La postura del obispo de Constantinopla choca con la de no pocos eclesiásticos –obispos y sacerdotes-, que acumulan “campos, casas, alquileres de viviendas…”, tienen miles de bienes registrados a nombre de la Iglesia católica, inmatriculan edificios que pertenecen al pueblo, invierten en bolsa, se niegan a pagar el IBI, se resisten a renunciar a las exenciones fiscales, y defienden con uñas y dientes sus privilegios, concedidos durante la dictadura por legitimar el golpe militar contra la República y el régimen de Franco, mantenidos, e incluso incrementados, por los diferentes gobiernos de la democracia. Y los defienden alegando que son derechos de Dios y de la Iglesia.
La Iglesia católica no ha renunciado a ninguno de sus privilegios. Es, además, la única religión que cuenta con unos ingresos procedentes de las arcas del Estado recaudados por la vía fácil y segura de la declaración de la renta, teniendo al Estado como fiel y sumiso recaudador. Ella es hoy en España una de las instituciones con mayor número de propiedades, exentas de tributación, con el añadido de que de muchas de ellas extrae una pingüe rentabilidad.
La mayoría de los obispos se muestra contraria al pago del IBI alegando razones, muchas de ellas falaces.

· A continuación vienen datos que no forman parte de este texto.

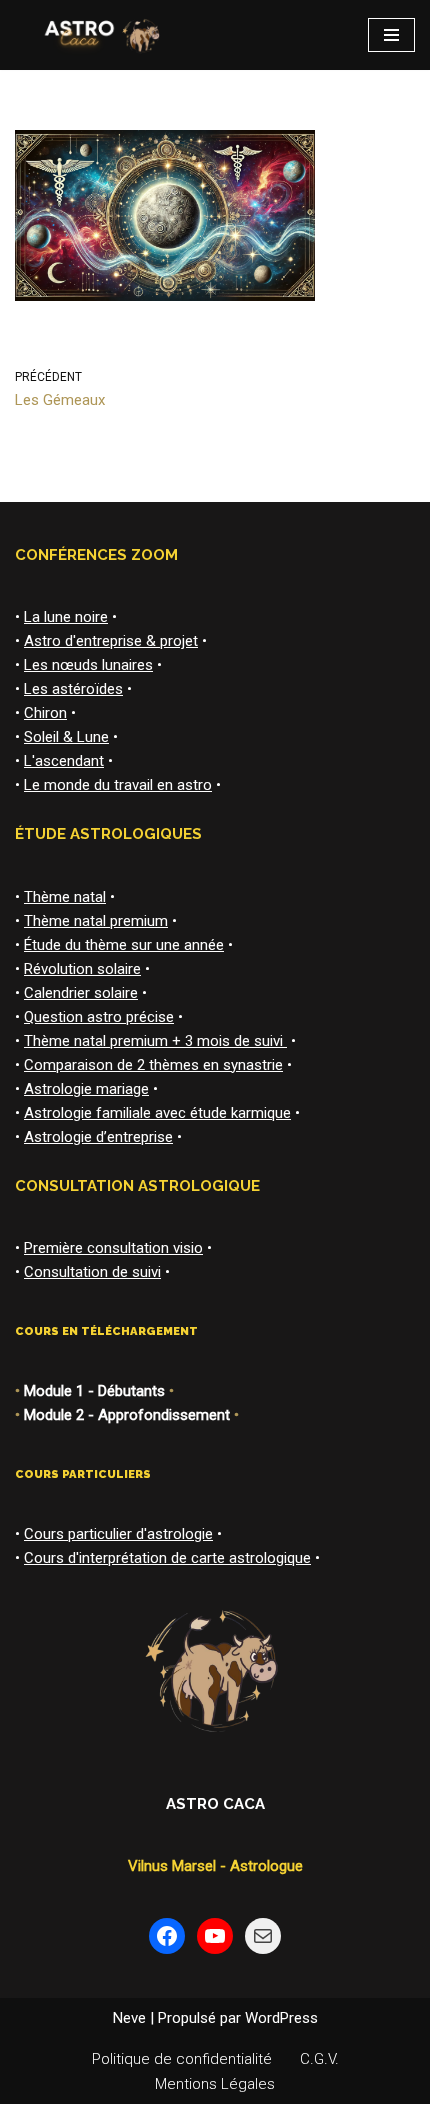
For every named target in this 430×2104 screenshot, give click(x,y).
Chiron (45, 713)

Dicen que tampoco lo pagan los partidos políticos y los sindicatos, cuando sí lo hacen. Apelan a la Ley de Mecenazgo aprobada en diciembre de 2002 que recoge la exención. Consideran su impago un incentivo fiscal lógico para las instituciones que trabajan por el bien común. Apelan al Acuerdo para Asuntos Económicos entre la Santa Sede y el Estado Español, de rango internacional, cuando dicho Acuerdo es preconstitucional y, según no pocos juristas, inconstitucional. Dicen que su pago detraería el destino de sumas ingentes a Cáritas, cuando lo que destinan a Cáritas es un porcentaje mínimo.

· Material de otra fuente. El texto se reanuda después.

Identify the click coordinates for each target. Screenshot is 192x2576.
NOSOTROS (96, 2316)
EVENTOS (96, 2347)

Lo que está demostrando la Conferencia Episcopal Española con esta actitud es que vive instalada en una situación de privilegio impropia de un Estado no confesional, contraria a la Iglesia de los pobres y cada vez más alejada del proyecto liberador de Jesús de Nazaret. Y eso constituye una contradicción en toda regla, detrás de la que se oculta una insolidaridad nada evangélica. Es todo lo contrario a lo que expresara el Concilio Vaticano II al comienzo de la Constitución sobre la Iglesia en el Mundo Actual: “Los gozos y las esperanzas, las alegrías y las angustias de los hombres de nuestro tiempo, sobre todo de los pobres y de cuantos sufren, son también gozos y esperanzas, tristezas y angustias de los discípulos de Cristo”.
Pero si irresponsable es la jerarquía católica al incumplir sus deberes cívicos en un Estado de derecho y seguir disfrutando de los favores del poder mientras este expolia al pueblo, más irresponsables son los políticos del Partido Popular que gobiernan en las instituciones estatales, municipales y autonómicas, y se muestran contrarios a cobrar a la Iglesia católica el IBI, que pagan todos los españoles propietarios de inmuebles. ¿A quién sirven estos políticos: a Dios o al César, a Iglesia católica o a los intereses del pueblo? ¿A quién son fieles: al erario público o a una institución religiosa? ¿Por qué criterios se rigen: por sus creencias religiosas o por sus convicciones políticas? Vuelve la alianza entre el trono y el altar, entre el conservadurismo político y el oportunismo religioso. La historia se repite, pero con tonos cada vez más nacionalcatólicos, como, parece, demostrará la futura Ley de Educación, negociada previamente con los obispos.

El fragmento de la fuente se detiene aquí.